圣婴有24名, 挂坠有24个, 圣经有24本,卧室有24间。
所有的东西上都有着标号, 不容混淆。
而一天也刚好有24个小时,同样可以与圣婴的数量相互对应。
秦非抬头看向萧霄。
萧霄显然又开始犯傻,一旁的三途闻言却若有所思。
紧接着,她忽然道:“你们看纸条上那个钟字前面,露出来的那小半截像不像‘声音’的‘声’?”
被他这么一说,其他人也觉得,确实是很像声字。
号玩家必须在声钟声响起前,完成他本日所需要做的一件事。
1号对应1声,2号对应2声……以此类推。
若是按照这种推导结果,这规则就变得与每个人都息息相关了。
可是。
“他本日所需要做的一件事。”金发男子摩挲着下巴,“这又是指什么?”
“我们正身处圣洁的教堂中,或许,每日所需要做的,就是向主进行祷告?就像修女所说的那样,保持身心洁净。”
他喃喃自语道。
没人应和,也没人否定。
有的人眉头紧皱,模样茫然,还有的人却明显正在思考着什么。
秦非留意到,那几个面露思索的全都是刚才和他一样去了寝室区、走进过房间里的人。
难道……
想起床铺下的盒子和镜中那个同他面貌一模一样的人影,秦非眸中闪过一丝了悟。
或许,他应该再回一趟卧室,同镜中的那个“秦非”好好交流一下了。
众人心思各异,但,神色最为紧张的明显还是14号玩家。
按照大家刚才推断出来的正确规则谜面,再过不到半个钟头时间,她的任务期限就要到了。
“其实我觉得,也不一定就是这样吧。
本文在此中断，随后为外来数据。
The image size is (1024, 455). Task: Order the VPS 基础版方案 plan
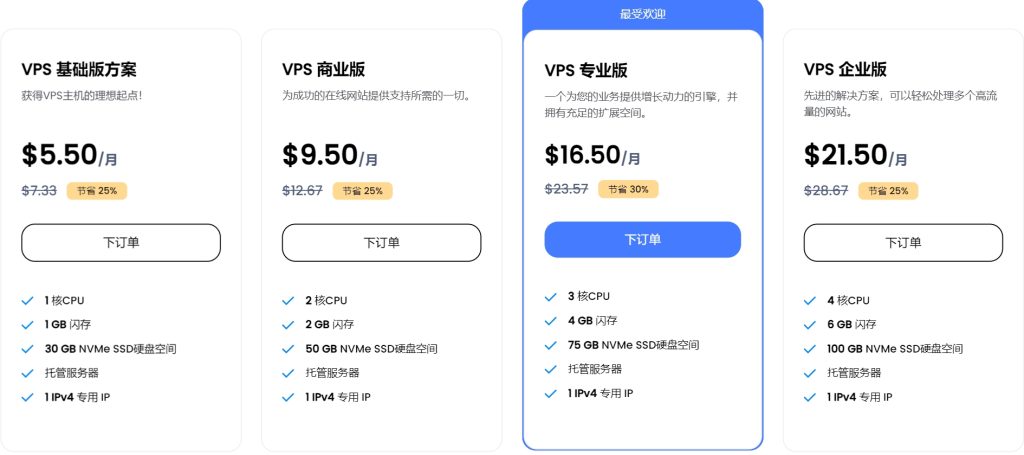[121, 243]
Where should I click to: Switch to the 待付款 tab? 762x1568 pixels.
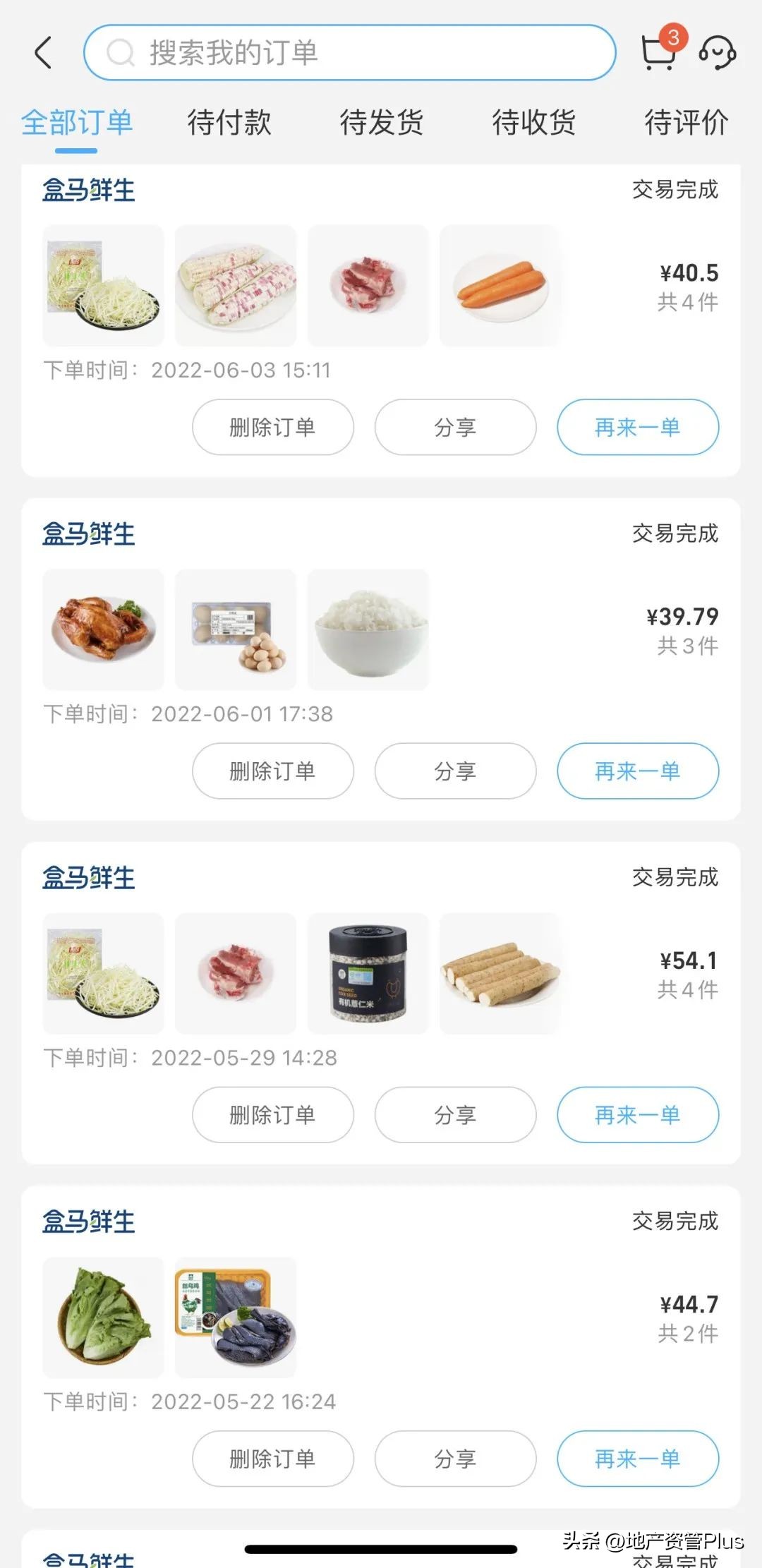[229, 122]
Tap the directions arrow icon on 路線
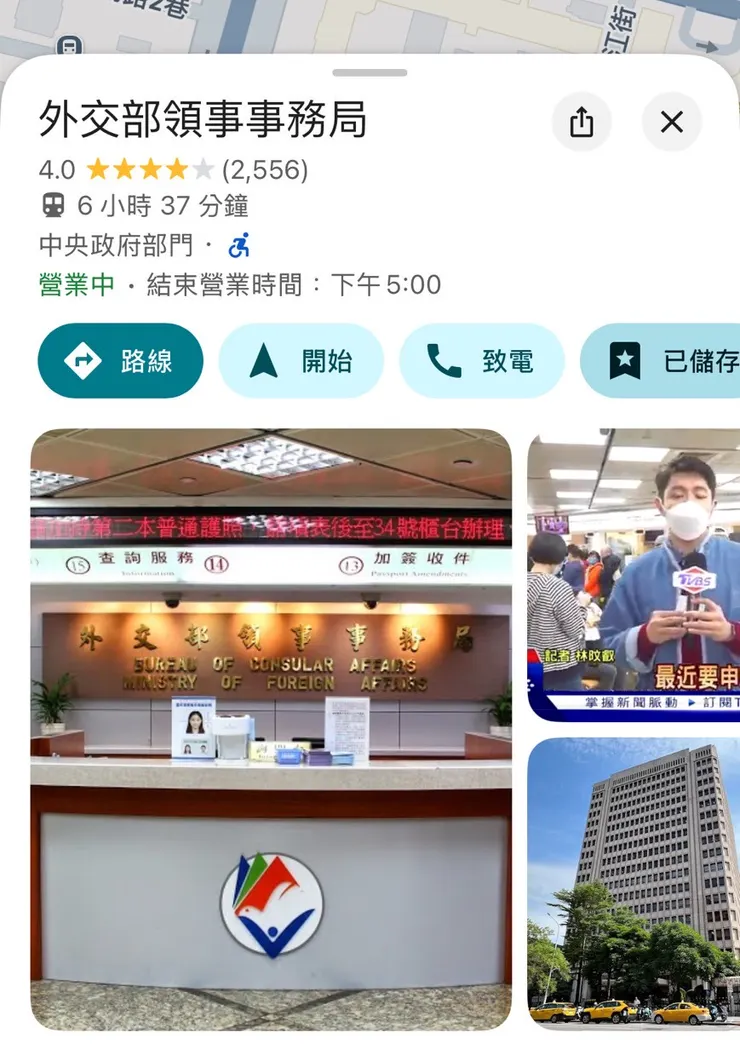The height and width of the screenshot is (1061, 740). coord(85,361)
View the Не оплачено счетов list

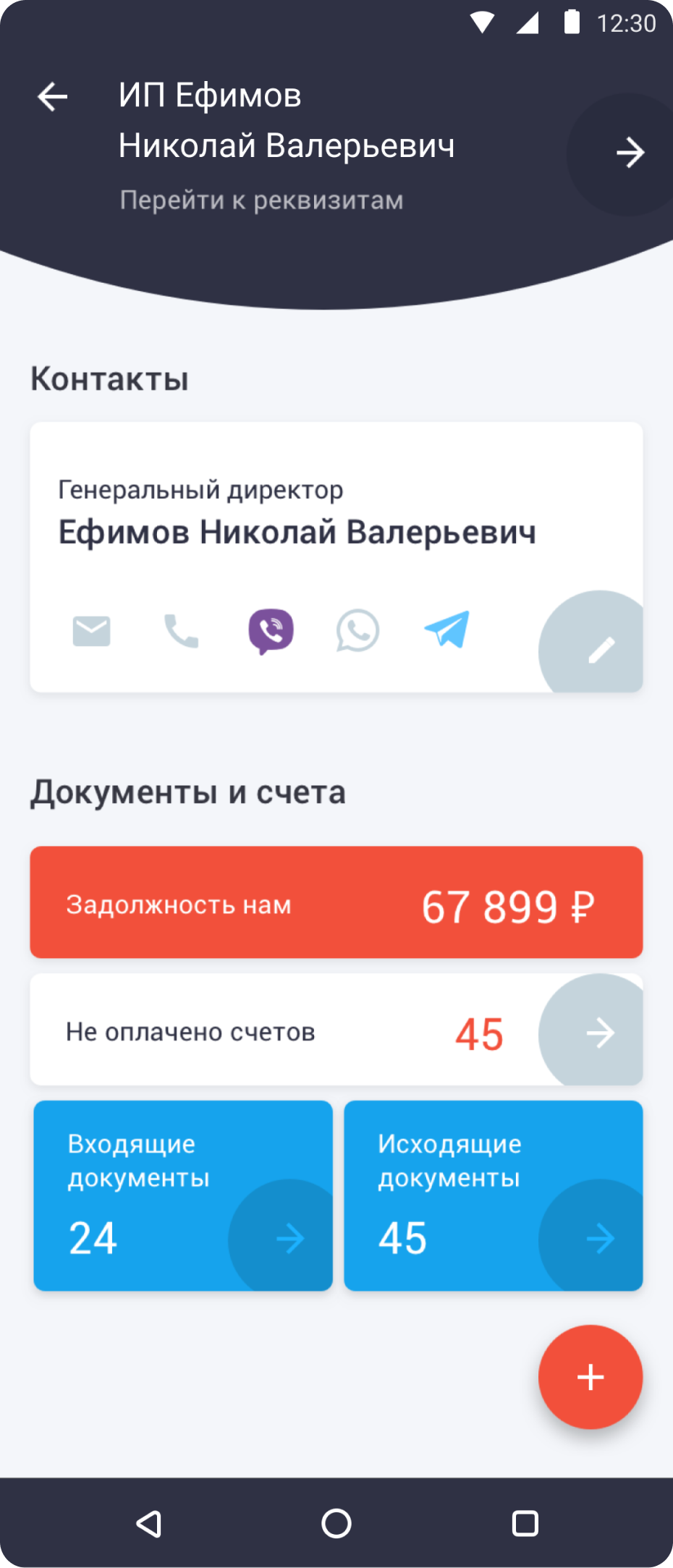point(599,1033)

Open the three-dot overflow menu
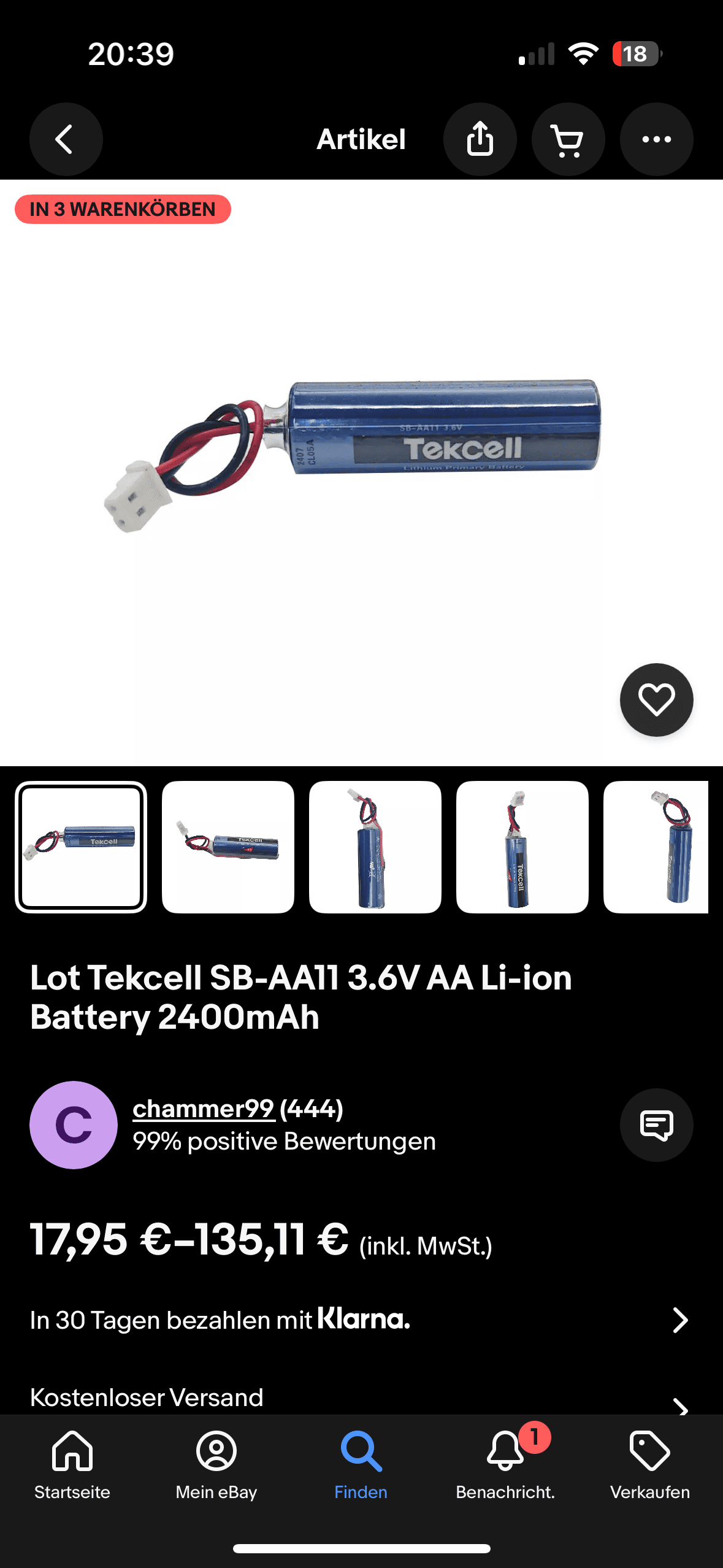click(656, 139)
”
14号是个白胖白胖的女人,30多岁的模样,耳朵上戴着两个水滴形的翡翠绿坠子,看上去非富即贵。
她搓了搓手,视线在玩家们当中轮转一圈,像是刻意想要得到谁的认可似的。
不少人都避开了她的眼神。
只有秦非,神色未变,在女人看向他时,她甚至回视过去,微笑着向她点了点头。
女人当即便高兴起来:“你也是这么觉得的,对不对?”
没等秦非回答,她就自顾自地说了起来:“如果真是这样的话,那个13号也没在规定时间前完成任务,他不也没事吗?”
13号玩家正站在水吧旁边,一边听前面的玩家们交流,一边低头翻找着什么。
听14号这样说,他挑挑眉毛:“但,直播刚开始时钟声就响了,或许那次不算数呢?”
这也不是完全没可能,因为那时玩家们甚至都还没看到规则。
而且这规则毕竟是在休息区内发现的。
说不定,也只在休息区内生效呢?
14号闻言愈加慌乱起来。
她咬着牙,再顾不上和其他人争论些什么,扭动着身体,跌跌撞撞地冲向寝室区。
秦非目送着他走出一段路后,缓步跟了上去。
12号房对面是13号房,斜侧面就是14号房。
秦非走进自己的卧室,站在虚掩着的房门背后,透过猫眼,将走廊上的动静看得一清二楚。
14号慌里慌张地冲进房间以后,房中没过多久就传出各种翻找挪移物体的声音。
大约20多分钟以后,女人的身影再次出现在走廊上。
她一把拉开房间门,头上浸出的汗水已经将发丝全部打湿,粘哒哒地粘在额头上。
她身上那种带着点尊贵和傲慢的气质此刻已经荡然无存,衣裙上也满是一块块的汗渍,她斜斜倚靠在门框上,双腿不断发颤。
看得出,她实在非常紧张。
而这份紧张来得也十分合乎情理。
因为,14点,马上就要到了。
14号已然不再有多余的精力做最后的挣扎。
她像是一条离了水濒临死亡的鱼,大口大口喘着气。
随着时间一分一秒的流逝,她的身体一点点下滑,最后直接瘫坐在了地上。
秦非望着14号,心中涌现起些许疑惑。
她在房间里翻找了那么久,难道什么东西都没有找出来吗?
刚才他听萧霄说他房间里什么奇怪的东西也没有,镜中也不见异常,还以为是萧霄自己没有注意到。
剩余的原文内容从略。